A sucessão de escândalos que assola a vida pública nacional, por vezes, provoca certo desânimo naqueles que apostam na construção de um grande país.
Mas não há nada de mais irritante do que as manifestações de ceticismo dos naturalmente céticos, e os exercícios de autocompaixão dos naturalmente coitadinhos. Passa a falsa impressão de que algum dia acreditaram.
Está nas mãos da nossa geração o maior desafio da história do país: o de transformar uma nação burocratizada, patrimonialista, institucionalmente corrupta, em nação moderna e sob controle social.
Se fosse fácil, gerações anteriores já teriam dado conta do recado. Se impossível, nada haveria de concreto a se mostrar.
No entanto, não é isso o que ocorre. Há enorme distância a se percorrer, até chegar a um país moderno. Mas muito já se avançou nos últimos anos.
Há mudanças sensíveis na mentalidade empresarial, sepultando os velhos coronéis de chaminés, que sempre dominaram a vida nacional. No âmbito municipal, a cada dia que passa mais aumenta o número de experiências criativas, tornando-se padrão. Regionalmente, há o florescimento de centros empresariais dinâmicos, que em outros tempos jamais teriam condições de prosperar.
A ansiedade em buscar resultados faz com que se esqueça que não fazem dez anos que a Constituição promoveu o início do federalismo brasileiro. A abertura da economia começou há menos de 7 anos, assim como os programas de qualidade. A privatização só agora começa a se consolidar. Tudo isso, em meio a crises hiperinflacionárias e políticas de toda espécie.
Mudança cultural
Reformas são relevantes, gerência é importante, mas as transformações do país se farão por meio da consolidação de novos valores e do exorcismo dos valores seculares, que sempre impediram a demarragem da economia.
Um dos nós culturais brasileiros é a incapacidade de pensar pragmaticamente nossos problemas. Denúncias têm importante papel didático. Trazem à tona problemas ocultos, reduzem resistências e permitem transformações.
No Brasil, por enquanto, servem apenas para o exercício inútil da catarse e para a troca de tiros entre grupos políticos. Não existe ainda a intenção de buscar as causas para apontar as soluções definitivas.

§ **Dados fornecidos**:
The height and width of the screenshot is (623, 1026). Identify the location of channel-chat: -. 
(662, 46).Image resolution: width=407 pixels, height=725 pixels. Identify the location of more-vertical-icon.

§ **Tarefas**:
(a) No trecho, reproduza a passagem que começa nas palavras "A ansiedade em" e termina após "e permitem transformações.", trocando "privatização" por "desestatização".
(b) Indique se cada afirmação concorda com o trecho, respondendo sim ou não e citando as palavras decisivas: (i) A abertura da economia começou há mais de dez anos. (ii) No Brasil, as denúncias ainda servem apenas para a catarse e para a troca de tiros entre grupos políticos. (iii) Nada se avançou nos últimos anos.
Os dados provêm de outra fonte, alheia ao trecho.

§ **Lista de respostas**:
(a)
A ansiedade em buscar resultados faz com que se esqueça que não fazem dez anos que a Constituição promoveu o início do federalismo brasileiro. A abertura da economia começou há menos de 7 anos, assim como os programas de qualidade. A desestatização só agora começa a se consolidar. Tudo isso, em meio a crises hiperinflacionárias e políticas de toda espécie.
Mudança cultural
Reformas são relevantes, gerência é importante, mas as transformações do país se farão por meio da consolidação de novos valores e do exorcismo dos valores seculares, que sempre impediram a demarragem da economia.
Um dos nós culturais brasileiros é a incapacidade de pensar pragmaticamente nossos problemas. Denúncias têm importante papel didático. Trazem à tona problemas ocultos, reduzem resistências e permitem transformações.

(b)
(i) Não: "A abertura da economia começou há menos de 7 anos".
(ii) Sim: "No Brasil, por enquanto, servem apenas para o exercício inútil da catarse e para a troca de tiros entre grupos políticos."
(iii) Não: "Mas muito já se avançou nos últimos anos."